Jakarta (ANTARA News) - Perdebatan alot pembatasan penggunaan bahan bakar bersubsidi belum selesai. Bukan hanya kalangan DPR yang saling berdebat, bukan pula hanya asosiasi-asosiasi kendaraan bermotor yang keberatan, tetapi juga kalangan masyarakat yang pro dan kontra terhadap rencana tersebut.
Meskipun pemerintah belum mengambil keputusan final atas rencana tersebut, seperti biasa, kepanikan masyarakat terlanjur terjadi. Tidak lama setelah berita menyebar, antrian panjang di sebuah Stasiun Pengisian Bahan Bakar Umum (SPBU) di Jalan S Parman, Banjarmasin, Kalimantan Selatan, terlihat.
Salah seorang warga Banjarmasin yang ikut mengantri saat itu, Andi Hanafi mengungkapkan kekhawatirannya apabila pembatasan pembelian bahan bakar bensin bersubsidi untuk sepeda motor dibatasi hanya dua liter.
Pembatasan tersebut, menurut dia, selain merepotkan juga akan memicu kenaikan harga di kios bahan bakar eceran, yang bagi masyarakat di daerah pelosok keberadaannya masih sangat diandalkan.
Seorang warga Jakarta, Aditya BP, yang dimintai komentar soal kendaraan yang mungkin ia pilih jika hendak mengganti mobil lamanya dengan yang baru mengatakan akan memilih kendaraan dengan cc sedang, di bawah 2.000 cc. Alasan utama yang ia sampaikan karena mobil ber-cc besar akan lebih boros BBM.
Sedangkan Agus Salim, seorang wartawan dalam sebuah perbincangan santai mengungkapkan hal serupa, lebih senang memilih mobil berkapasitas mesin lebih kecil ketimbang mobil-mobil ber-cc besar yang dianggap lebih boros konsumsi bahan bakar, sehingga tidak perlu merogoh kantong lebih dalam untuk membeli bensin.
Jika ditilik lagi alasan utama pemerintah untuk membatasi penggunaan bahan bakar bersubsidi tersebut yakni untuk menekan anggaran subsidi bahan bakar yang diprediksi akan semakin membengkak.
Estimasi BPH Migas untuk konsumsi bahan bakar minyak bersubsidi pada 2010 pun menyebutkan akan membengkak mencapai 40,1 juta hingga 40,5 juta kiloliter (KL).
Menteri ESDM Darwin Saleh menegaskan pembatasan penggunaan bahan bakar bersubsidi memang sudah mendesak dilakukan karena konsumsi pada awal tahun sudah sembilan hingga 10 persen melebihi kuota APBN Perubahan 2010 pada periode yang sama.

○ ○ ○ ○

- **PERSYARATAN TUGAS**:
**1.** Tuliskan bagian artikel tentang pembatasan bahan bakar bersubsidi yang dimulai dengan "Jika ditilik lagi" dan berlanjut sampai "periode yang sama.", tanpa perubahan sedikit pun.
**2.** Menurut artikel tentang pembatasan bahan bakar bersubsidi, berapa perkiraan BPH Migas untuk konsumsi bahan bakar minyak bersubsidi pada 2010?
**3.** Lanjutkan artikel tentang pembatasan bahan bakar bersubsidi dari titik terakhirnya.
Catatan yang menyusul tidak digunakan di sini.

○ ○ ○ ○

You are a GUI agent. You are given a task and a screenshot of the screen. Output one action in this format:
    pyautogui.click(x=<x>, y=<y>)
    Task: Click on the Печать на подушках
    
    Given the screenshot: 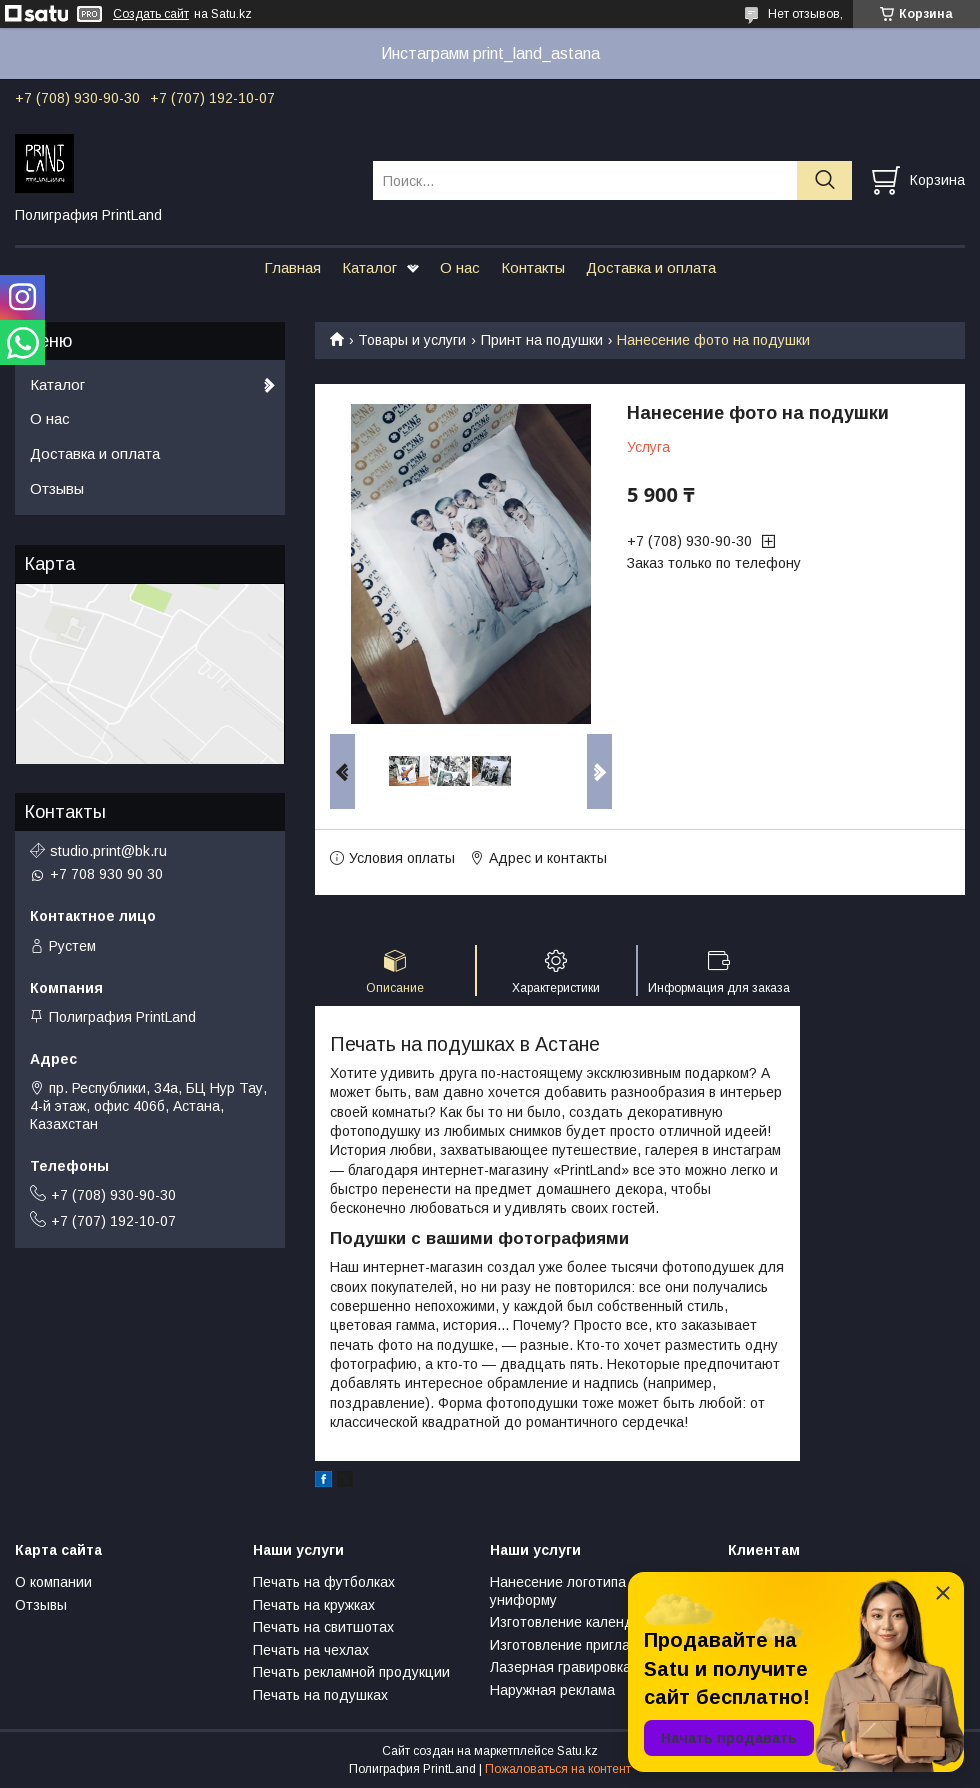 What is the action you would take?
    pyautogui.click(x=320, y=1695)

○ ○ ○ ○

- **HASIL TUGAS**:
**1.**
Jika ditilik lagi alasan utama pemerintah untuk membatasi penggunaan bahan bakar bersubsidi tersebut yakni untuk menekan anggaran subsidi bahan bakar yang diprediksi akan semakin membengkak.
Estimasi BPH Migas untuk konsumsi bahan bakar minyak bersubsidi pada 2010 pun menyebutkan akan membengkak mencapai 40,1 juta hingga 40,5 juta kiloliter (KL).
Menteri ESDM Darwin Saleh menegaskan pembatasan penggunaan bahan bakar bersubsidi memang sudah mendesak dilakukan karena konsumsi pada awal tahun sudah sembilan hingga 10 persen melebihi kuota APBN Perubahan 2010 pada periode yang sama.

**2.** Konsumsinya diperkirakan mencapai 40,1 juta hingga 40,5 juta kiloliter (KL).

**3.**
Darwin menambahkan bahwa strategi penghematan penggunaan bahan bakar subsidi yang akan dilakukan pemerintah adalah sosialisasi penghematan BBM, perubahan peraturan, kewajiban pemakaian bahan bakar nabati (BBN), konversi minyak tanah ke elpiji, pengawasan ketat, penerapan sistem distribusi tertutup, dan peningkatan koordinasi.
Jika disimak pernyataan dari warga Banjarmasin Andi Hanafi, warga Jakarta Aditya BP, dan Menteri ESDM Darwin Saleh maka alasan utama yang disampaikan adalah ekonomi.
Butuh contoh
Dalam kesepakatan Konferensi PBB untuk Perubahan Iklim (COP 15) yang dilaksanakan pertengahan Desember 2009 di Kopenhagen, Presiden Susilo Bambang Yudhoyono menyampaikan komitmennya bahwa Indonesia akan menurunkan emisi karbon hingga 26 persen secara bertahap hingga 2020.
Ketua Dewan Nasional Perubahan Iklim, Rachmat Witoelar mengungkapkan bahwa komitmen tersebut merupakan langkah proaktif Indonesia dalam upaya penurunan emisi karbon. Hal ini diharapkan akan memicu negara maju untuk berkomitmen dan mendorong negara berkembang lain untuk secara sukarela menurunkan emisi.
Komitmen politik tersebut tampaknya belum sepenuhnya berlanjut pada keputusan-keputusan yang benar-benar diambil atas dasar upaya pengurangan emisi karbon. Salah satunya wacana pengurangan penggunaan BBM bersubsidi yang alasan utamanya bukan untuk mengurangi emisi karbon tetapi untuk menyelamatkan APBN.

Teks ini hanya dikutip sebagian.